# Loose window sill



## Just Bill (Dec 21, 2008)

From what I can see, it only neans the sill is loose. The sill is usually nailed to the window frame thru the top of the sill. There is nothing structural about the sill trim, it is only trim. But usually caulked where it meets the window frame to reduce drafts.


----------



## Thurman (Feb 9, 2009)

I'm a big fan of stained vs. painted wood, especially windows. Look at the piece of trim below the "stool" (the loose piece) to determine where the finish nails were put in. Carefully remove the trim piece. There's probably a small gap there between the drywall and stool. With the room dark, use a flashlight to look into this gap and evaluate any wood which you can see for damages. IF any wood seems to have any damages, proceed as needed. I'm betting there's none. Position the stool where it should be and drive one/maybe two, small (6d finish) nail(s), at a slight angle, through the _bottom _of the stool into the trim on that side. Get 'em close, use a nail set, to prevent damage.
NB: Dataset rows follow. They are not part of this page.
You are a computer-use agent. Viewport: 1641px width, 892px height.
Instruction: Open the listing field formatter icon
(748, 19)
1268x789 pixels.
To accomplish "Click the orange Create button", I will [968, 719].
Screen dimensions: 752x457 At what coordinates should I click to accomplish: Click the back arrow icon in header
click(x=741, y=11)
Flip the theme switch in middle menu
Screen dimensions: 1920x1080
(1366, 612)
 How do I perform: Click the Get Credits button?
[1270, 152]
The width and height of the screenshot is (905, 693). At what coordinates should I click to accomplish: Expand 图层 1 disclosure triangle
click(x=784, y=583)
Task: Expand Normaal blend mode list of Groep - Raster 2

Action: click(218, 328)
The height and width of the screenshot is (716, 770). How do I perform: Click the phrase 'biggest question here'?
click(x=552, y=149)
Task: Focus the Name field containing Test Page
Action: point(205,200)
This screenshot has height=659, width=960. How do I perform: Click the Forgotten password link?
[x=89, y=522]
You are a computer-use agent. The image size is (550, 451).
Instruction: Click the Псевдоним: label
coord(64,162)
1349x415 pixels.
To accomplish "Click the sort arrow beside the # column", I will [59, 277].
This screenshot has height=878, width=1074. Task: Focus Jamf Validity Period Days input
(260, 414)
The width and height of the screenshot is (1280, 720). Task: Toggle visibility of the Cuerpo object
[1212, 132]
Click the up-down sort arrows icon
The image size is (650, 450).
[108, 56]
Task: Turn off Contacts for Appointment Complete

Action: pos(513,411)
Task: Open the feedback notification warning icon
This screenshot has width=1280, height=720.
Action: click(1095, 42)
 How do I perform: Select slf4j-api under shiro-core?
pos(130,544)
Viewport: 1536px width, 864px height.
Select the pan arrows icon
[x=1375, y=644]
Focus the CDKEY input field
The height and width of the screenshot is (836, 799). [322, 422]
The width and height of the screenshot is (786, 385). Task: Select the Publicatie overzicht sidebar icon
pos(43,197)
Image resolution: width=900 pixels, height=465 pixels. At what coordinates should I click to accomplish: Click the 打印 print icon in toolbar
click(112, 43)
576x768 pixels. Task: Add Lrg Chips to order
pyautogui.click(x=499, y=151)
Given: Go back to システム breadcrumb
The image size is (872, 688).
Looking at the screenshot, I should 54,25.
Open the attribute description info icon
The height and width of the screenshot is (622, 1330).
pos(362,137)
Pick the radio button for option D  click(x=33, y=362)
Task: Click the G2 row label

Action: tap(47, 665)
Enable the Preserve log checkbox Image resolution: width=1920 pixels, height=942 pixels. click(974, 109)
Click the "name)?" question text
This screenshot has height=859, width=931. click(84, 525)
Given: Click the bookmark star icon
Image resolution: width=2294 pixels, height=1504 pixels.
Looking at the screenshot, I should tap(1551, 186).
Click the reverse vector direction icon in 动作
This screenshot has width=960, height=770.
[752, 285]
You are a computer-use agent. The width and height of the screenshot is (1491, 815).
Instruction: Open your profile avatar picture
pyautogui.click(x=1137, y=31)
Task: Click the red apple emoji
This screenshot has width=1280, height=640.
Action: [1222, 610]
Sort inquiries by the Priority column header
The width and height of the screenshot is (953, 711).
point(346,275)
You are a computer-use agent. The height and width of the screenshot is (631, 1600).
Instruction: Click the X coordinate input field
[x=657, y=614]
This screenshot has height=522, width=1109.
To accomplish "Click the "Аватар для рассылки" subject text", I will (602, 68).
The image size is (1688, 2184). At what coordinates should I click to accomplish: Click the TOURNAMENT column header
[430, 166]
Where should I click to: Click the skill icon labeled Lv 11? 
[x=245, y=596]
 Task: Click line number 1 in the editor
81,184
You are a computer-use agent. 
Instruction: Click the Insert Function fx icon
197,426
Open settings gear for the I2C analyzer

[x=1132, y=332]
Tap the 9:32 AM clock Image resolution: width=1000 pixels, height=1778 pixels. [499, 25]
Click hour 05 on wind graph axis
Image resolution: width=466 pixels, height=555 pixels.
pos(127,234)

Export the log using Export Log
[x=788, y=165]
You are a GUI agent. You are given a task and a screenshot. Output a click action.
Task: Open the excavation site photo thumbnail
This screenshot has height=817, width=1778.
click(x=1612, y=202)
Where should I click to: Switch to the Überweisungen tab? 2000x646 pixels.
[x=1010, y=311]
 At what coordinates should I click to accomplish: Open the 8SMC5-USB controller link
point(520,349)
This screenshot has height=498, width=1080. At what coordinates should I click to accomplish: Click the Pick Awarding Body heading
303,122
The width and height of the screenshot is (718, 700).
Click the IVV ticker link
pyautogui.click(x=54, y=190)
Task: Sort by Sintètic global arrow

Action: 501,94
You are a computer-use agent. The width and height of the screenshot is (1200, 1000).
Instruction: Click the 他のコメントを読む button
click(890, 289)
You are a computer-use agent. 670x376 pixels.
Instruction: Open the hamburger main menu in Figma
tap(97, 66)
When you removed the bottom trim--did any nails stay with the trim? IF SO--pull the nails through, don't drive them backwards on trim--less face damage. Replace the trim, and hopefully no one, but us, will ever know. David


----------



## ken123 (Feb 22, 2010)

Thanks a lot Just Bill and Thurman! Both of your comments are very helpful.


----------



## Ron6519 (Mar 28, 2007)

All the nails in the picture have a black staining around them that could be rust(i.e. water). I would remove the side trim and look behind to see why. If there's an issue behind the side trim, remove the apron and the sill to see how far it's spread.
Ron


----------



## ken123 (Feb 22, 2010)

*Thanks Ron.*

I haven't opened the sill yet. I'll post my results after I do


----------



## hayewe farm (Mar 15, 2009)

What you are showing is the window stool. It is just inside trim and they often have some play because of people sitting on them when the window is open and because they are only held in place by a few finish nails..


----------



## Tom Struble (Dec 29, 2008)

ken...just so you know sills are on the outside,stools are inside:thumbup:


----------